When you alone are responsible for assembling
inter-related items into a structure, and changing it, you can manage a complex
configuration in your head. I don’t mean you can remember it exactly; I mean
you can become so familiar with a structure of related items that you can
maintain it with little or no recourse to documentation of relationships
between items.
You can hold a structure in mind well enough to
remember where to find an item, and which items depend on which other items. If
you have to make a change, you know which items of the structure need
attention. If you have to change one item, you remember which other items need
attention. And if you aren’t sure, you know where to look to find out, quickly.
My rule of thumb is that you (being intelligent enough
to read this kind of abstract discussion) can hope to manage a configuration of
between 100 and 1,000 items, depending on how complex the structure is.
There is a limit to what one person can do. If M is
the challenge presented by a configuration and MY is
the maximum challenge you can manage, then when M exceeds MY, you become
unreliable. There are two remedies.
Where the challenge lies in complexity rather than
size, you will document inter-item relationships, so you can analyse the
impacts of changing any one item. You will probably do this reluctantly, after
being forced into it by making mistakes. It slows you down, and there is a
limit to what one person can manage.
Where the challenge lies in size rather than
complexity, you will share the configuration management with others. How easily
can you do this?
Variegated items |
Difficult |
Very
difficult |
Uniform items |
Easy |
Difficult |
|
Generic relationships |
Specific relationships |
Perhaps the most heterogeneous systems, where every
component is different and differently related to other components, are
software systems.
There is a huge step change from one person working on
a heterogeneous configuration to a group of two or three people working in
parallel on it. How to ensure the integrity of the structure – to ensure one
person’s work doesn’t interfere with another person’s work? The team has to
formalize change management processes. Both oral and written communication is
needed. And delays are introduced while one person waits for another to
complete a task.
Managers may assume that the answer to size is to add
more resources.
In “The mythical man month” Fred Brooks (ref. 1) set
out to explain why adding people to a late project tends to make things worse.
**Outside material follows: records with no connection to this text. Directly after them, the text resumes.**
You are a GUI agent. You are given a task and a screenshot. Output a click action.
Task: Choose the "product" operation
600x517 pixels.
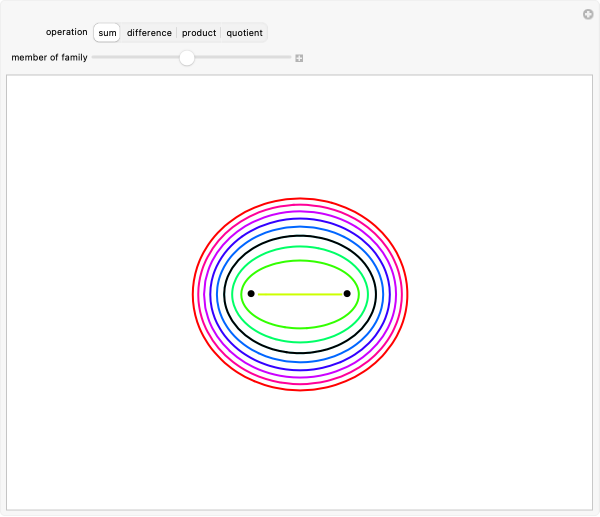pos(199,33)
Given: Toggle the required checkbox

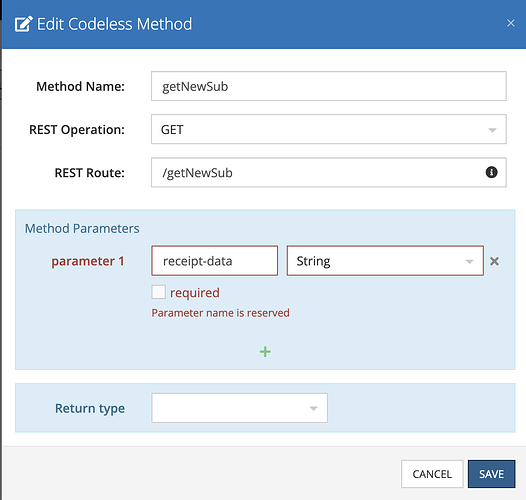Looking at the screenshot, I should pyautogui.click(x=158, y=292).
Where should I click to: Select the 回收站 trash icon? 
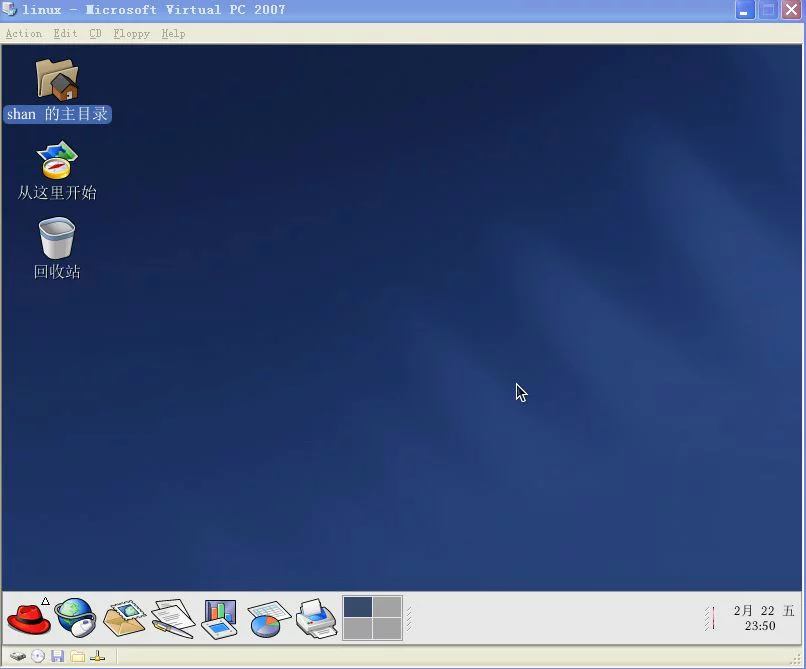57,240
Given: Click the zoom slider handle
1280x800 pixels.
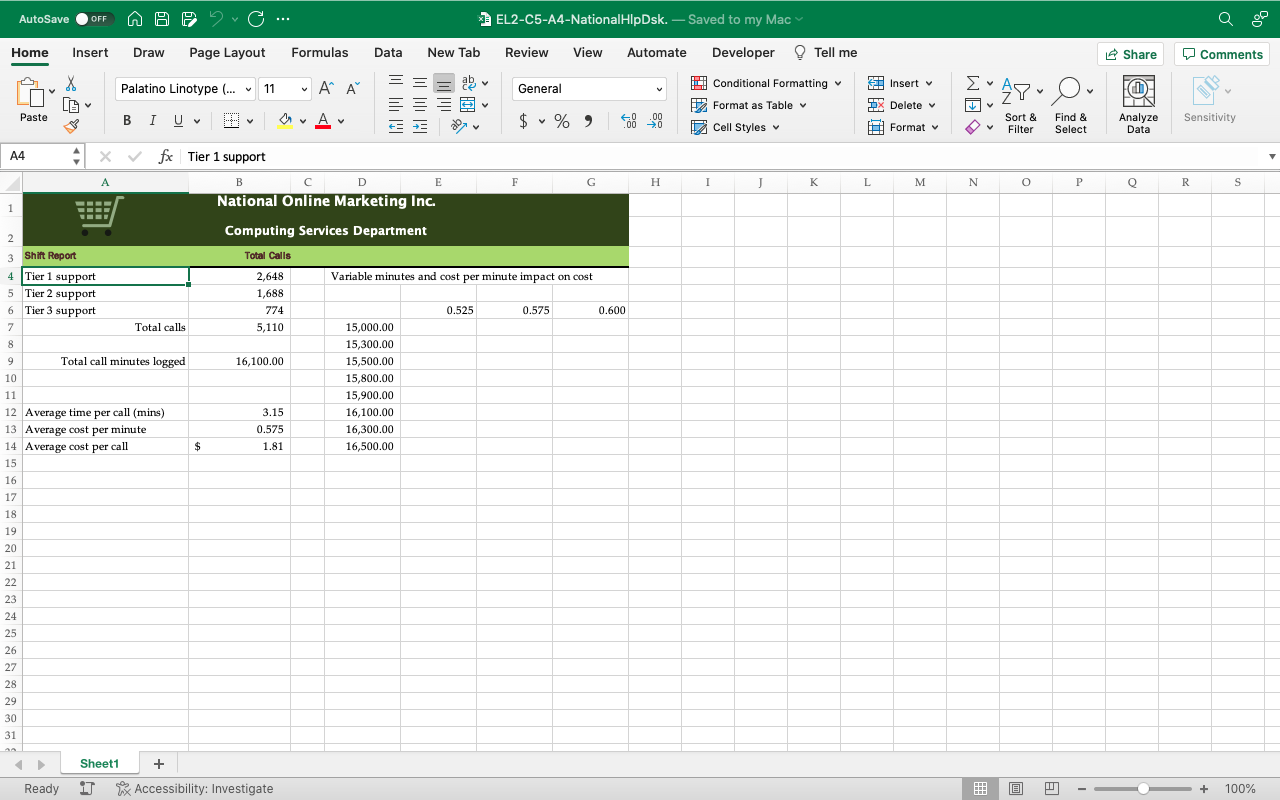Looking at the screenshot, I should click(1143, 789).
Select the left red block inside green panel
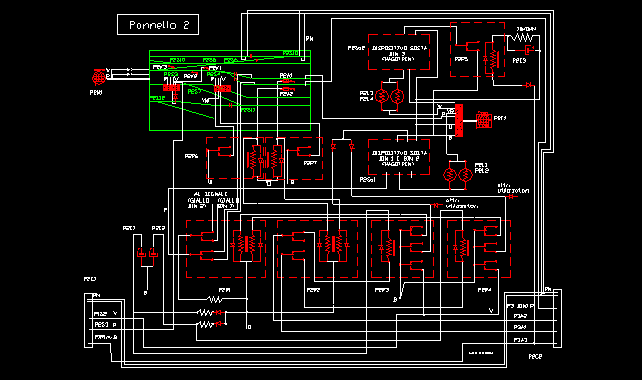 tap(172, 88)
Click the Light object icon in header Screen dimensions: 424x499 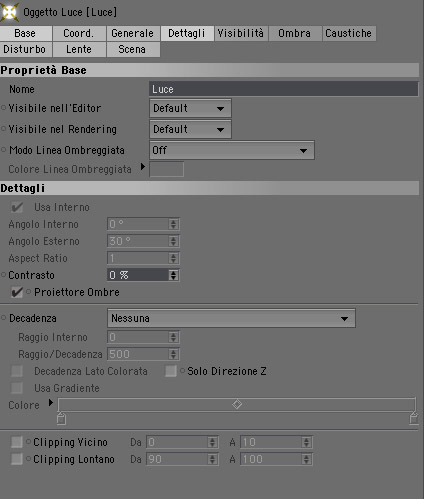[x=9, y=12]
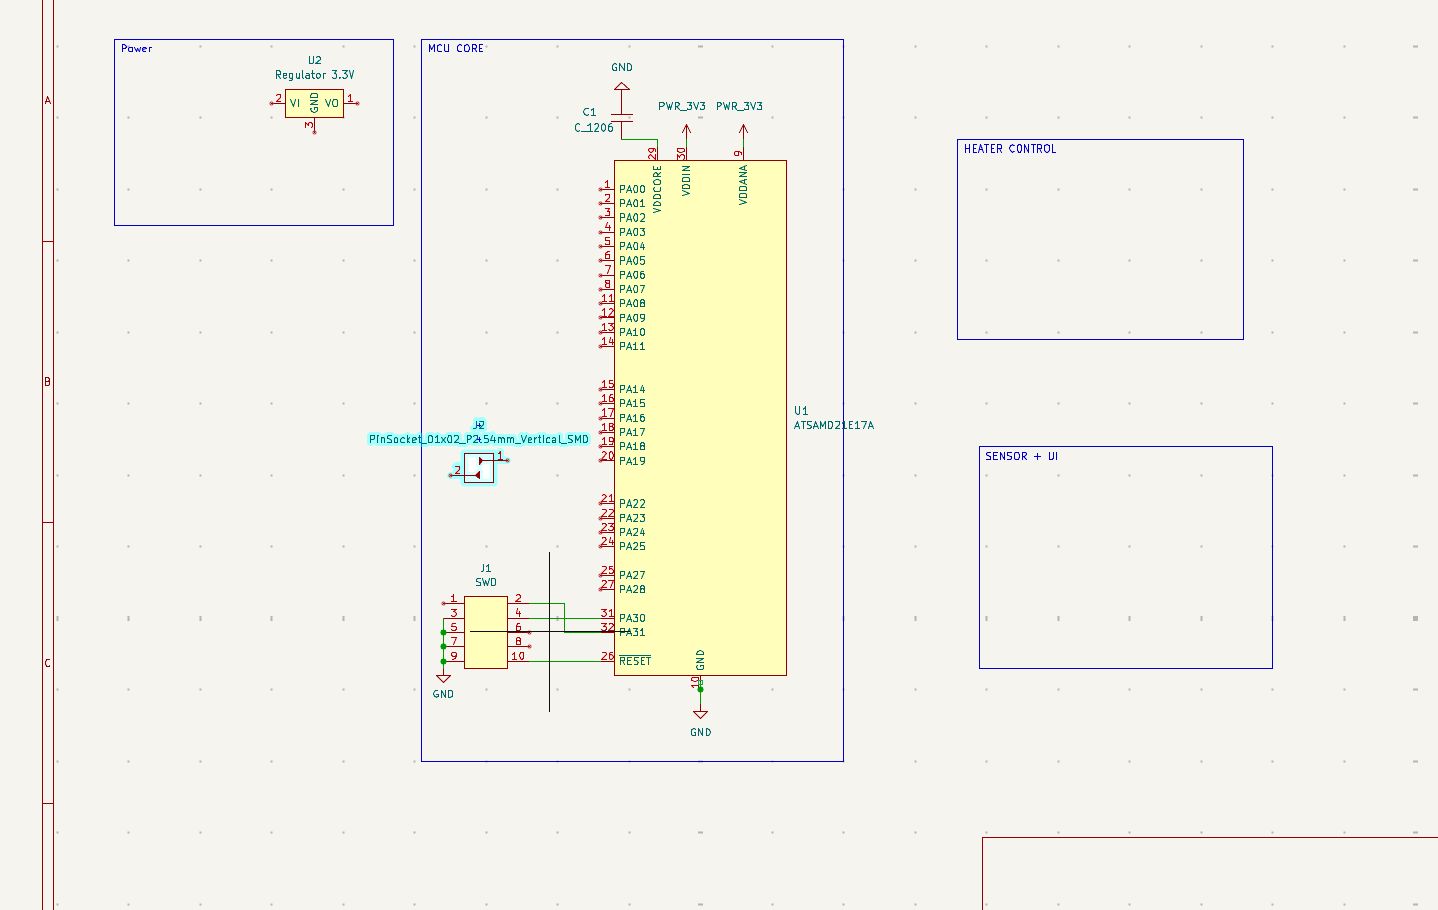
Task: Click the ATSAMD21E17A value text of U1
Action: coord(833,424)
Using his group intercommunication formula, the number of communication
channels between individuals in a group is n(n-1)/2,
where n is the number of people. For example: in a 50 person group, there are
1,225 channels of communication. In a 100 person group, there are 4,450
channels of communication.
If group success depends on everybody communicating
with each other, then adding people to a late project adds overheads and
increases group intercommunication at the expense of the problem solving or
product creation activity.
Managers may assume that the answer to complexity is
to add more formal change management processes.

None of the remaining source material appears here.